The task:
Would you transcribe the lines running from the one that holds "Task: Confirm with the 确定 button" to the last line of the records? Leave every picture out.

[[ Data shown, beginning ]]

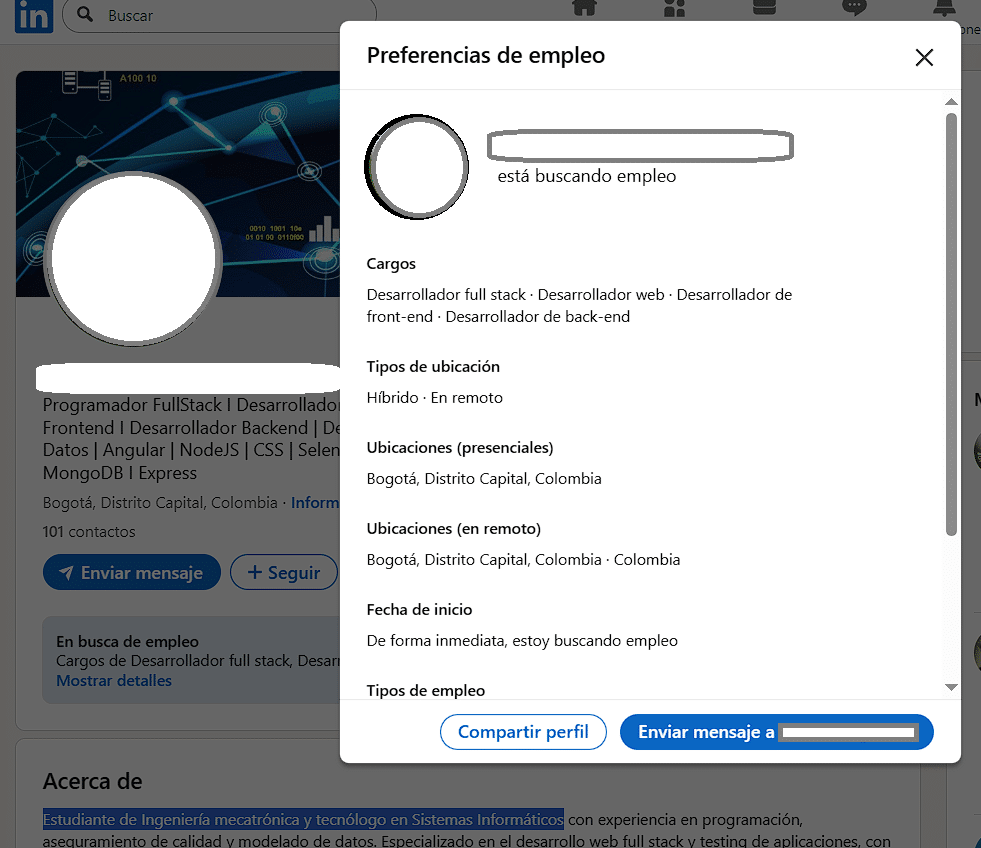Click the scrollbar down arrow in dialog

pos(951,687)

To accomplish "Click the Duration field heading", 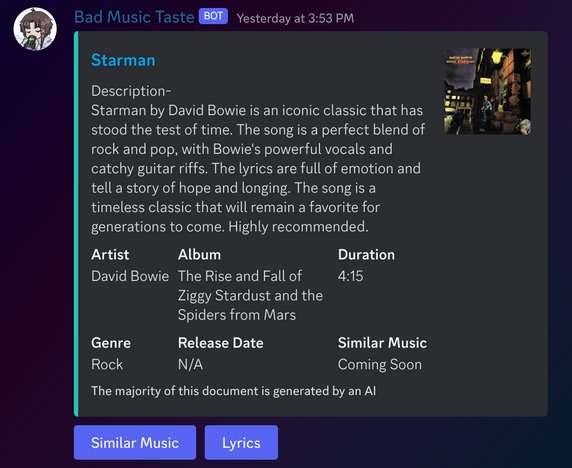I will tap(366, 255).
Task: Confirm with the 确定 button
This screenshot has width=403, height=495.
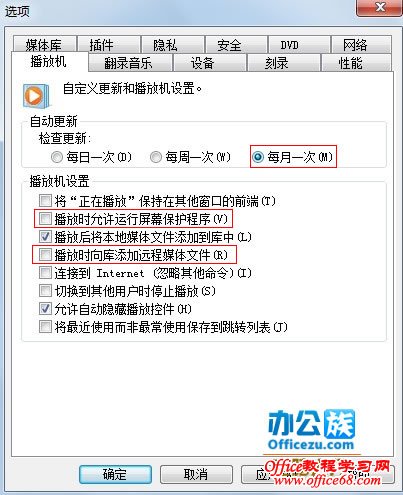Action: [115, 474]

[[ Data shown, end ]]

Problem solution:
Task: Confirm with the 确定 button
This screenshot has width=403, height=495.
Action: [115, 474]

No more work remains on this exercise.